De inscriptie luidt:
HIC QUEM SUBLIMEM IN EQUO PICTUM CERNIS NICOLAUS TOLENTINAS EST INCLITUS DUX FLORENTINI EXERCITUS
Hier, degene die je hoog op het paard geschilderd ziet, is Niccolò Tolentino, de illustere leider van het Florentijnse leger.
Castagno beeldt twee figuurtjes af met elk een wapenschild. Deze figuren vallen qua formaat wel erg uit de toom. Zij lijken bovendien alleen toegevoegd om de wapenschilden te tonen: rechts de gordiaanse knoop en links een leeuw.
Andrea del Castagno ‘Niccolò da Tolentino’ detail
Toch hebben deze figuren naast het laten zien van de wapenschilden een andere belangrijke functie. Dit is onder meer te zien bij Desiderio da Settignano die in dezelfde tijd waarin Castagno zijn fresco in de Duomo schilderde het grafmonument van Carlo Marsuppini in de Santa Croce hakte. Ook hier twee figuren: kinderen die een schild tonen.

* _Aangeleverde gegevens_
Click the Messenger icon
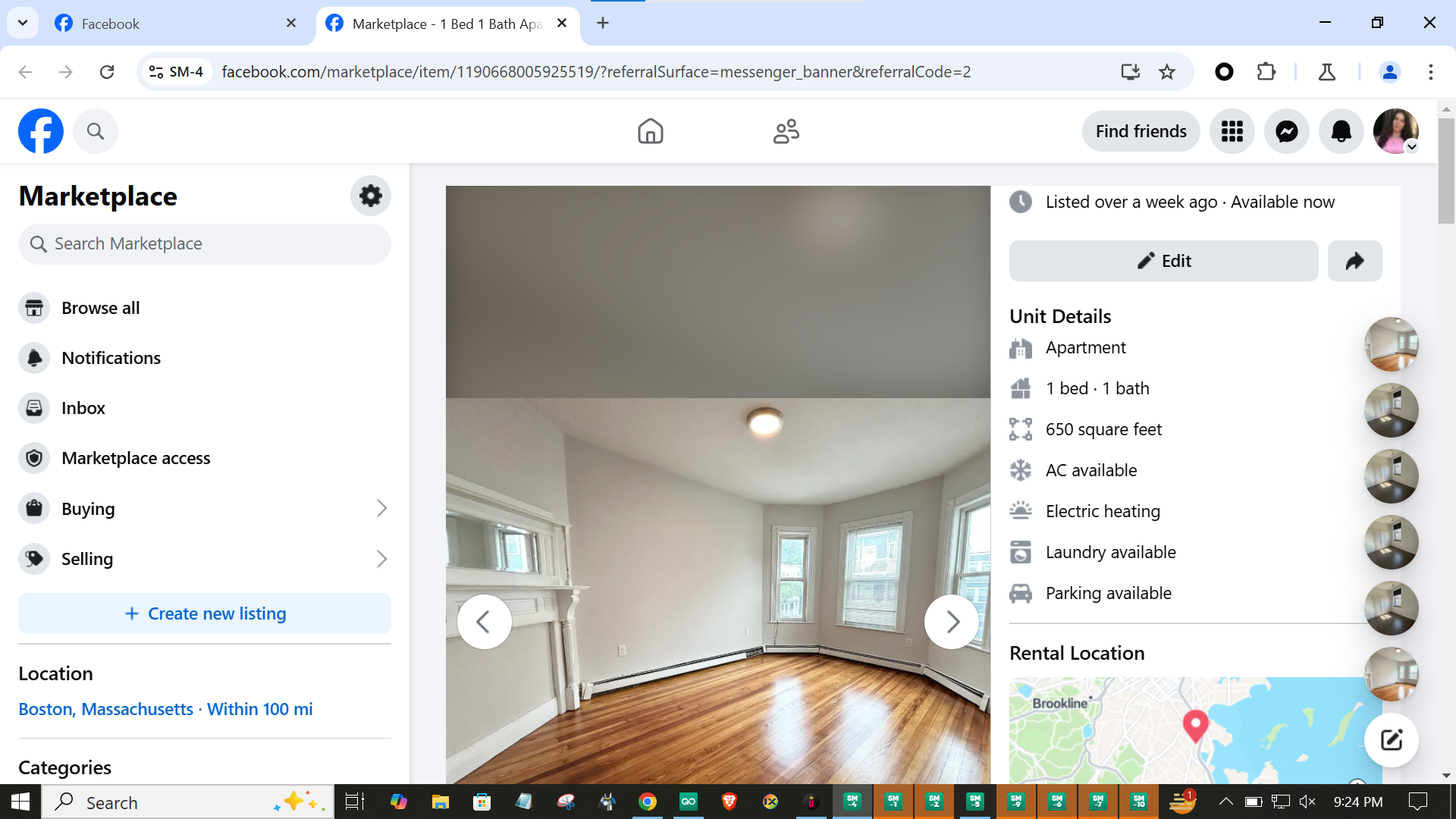Viewport: 1456px width, 819px height. 1286,132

* _Opdrachten_
- A) Geef uit het fragment over Castagno's fresco letterlijk de passage weer tussen "Andrea del Castagno" en "een schild tonen.", beide inbegrepen.
- B) Zet het fragment over Castagno's fresco voort, te beginnen na de laatste zin.
De regels staan los van het fragment over Castagno's fresco.

* _Antwoorden_
- A)
Andrea del Castagno ‘Niccolò da Tolentino’ detail
Toch hebben deze figuren naast het laten zien van de wapenschilden een andere belangrijke functie. Dit is onder meer te zien bij Desiderio da Settignano die in dezelfde tijd waarin Castagno zijn fresco in de Duomo schilderde het grafmonument van Carlo Marsuppini in de Santa Croce hakte. Ook hier twee figuren: kinderen die een schild tonen.

- B)
Desiderio da Settignano ‘Tombe monument voor Carlo Marsuppini’ 1453 Uitzoomen
Hier waren oorspronkelijk de wapenschilden van de Marsuppini’s op geschilderd. Zulke figuren hadden de functie om de kijker duidelijk te maken dat hij niet alleen voor een monument stond, maar ook aan een graf. Daarnaast bewaken zij het graf. De figuren die Castagno schilderde, hebben dezelfde functie. Zij geven tenslotte ook nog een politiek statement af: ‘hier ligt het lijk van een belangrijke aanhanger en verdediger van Florence’Iets dat de huidige bezoeker aan de Duomo waarschijnlijk volledig zal ontgaan.
Vervolg Florence dag 6: Giotto ‘Tronende Madonna met Kind’ (Ognissanti I)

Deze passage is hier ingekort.